If you haven’t had a holiday since 2004, you’d be looking for some relief right about now. That’s what large U.S. companies that own foreign subsidiaries are thinking. They are excited about the proposed tax cuts gaining momentum in Congress that would include a lower corporate tax rate and a foreign profit repatriation tax holiday.
Right now companies that repatriate (bring back) foreign profits pay federal tax at a rate of 35%. This rate is so high that many American companies leave their profits overseas to avoid the steep tax. But the proposed repatriation holiday would change the picture by allowing these large companies to bring back their profits to the U.S. at a dramatically reduced tax rate. Proposals currently under consideration differ slightly, but a rate of 10% has been mentioned numerous times.

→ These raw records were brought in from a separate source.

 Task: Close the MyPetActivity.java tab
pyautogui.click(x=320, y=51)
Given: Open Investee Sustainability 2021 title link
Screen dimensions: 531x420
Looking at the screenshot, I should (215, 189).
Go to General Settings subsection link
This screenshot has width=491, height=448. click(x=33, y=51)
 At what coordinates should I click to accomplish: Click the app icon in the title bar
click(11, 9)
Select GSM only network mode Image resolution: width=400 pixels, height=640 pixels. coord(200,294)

This would represent a vast potential windfall for companies that have cash overseas. The leading company that would benefit from the repatriation holiday is Apple (NASDAQ:AAPL), which finished the second quarter with $261.5 billion in cash, the vast majority of which (over $230 billion) is parked overseas.
If a 10% repatriation holiday were to be implemented, it could save Apple about $58 billion in taxes, which could be a huge boost for the stock. Not only would Apple pay a reduced tax bill, but it would then have around $200 billion of spendable cash that it could reinvest in its business, use to buy back shares, or pay a higher dividend to shareholders.

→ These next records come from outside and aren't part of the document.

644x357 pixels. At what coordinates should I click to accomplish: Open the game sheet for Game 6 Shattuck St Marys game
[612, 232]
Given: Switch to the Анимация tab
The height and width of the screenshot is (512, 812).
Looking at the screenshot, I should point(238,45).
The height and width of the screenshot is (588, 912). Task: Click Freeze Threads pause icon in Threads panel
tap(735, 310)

Apple is just one of the many companies likely to benefit from a repatriation tax holiday; many other leading tech companies would also do well. Here’s a list of companies with the largest overseas cash balances:
Apple $261 BN Microsoft $126 BN Alphabet $92 BN Cisco $68 BN
Johnson & Johnson $41 BN Amgen $38 BN Facebook $32 BN Amazon $26 BN
In 2004, the repatriation tax holiday passed under President Bush brought back $312Billion in overseas profits. Most of the money was used to give cash back to shareholders largely in the form of dividends or stock buybacks.
We know the best performing stocks after the 2004 repatriation holiday were the companies that brought the greatest amount of money back to the US. This is precisely why President Trump’s proposal is expected to favorably impact the stocks of those companies with the largest cash balances overseas.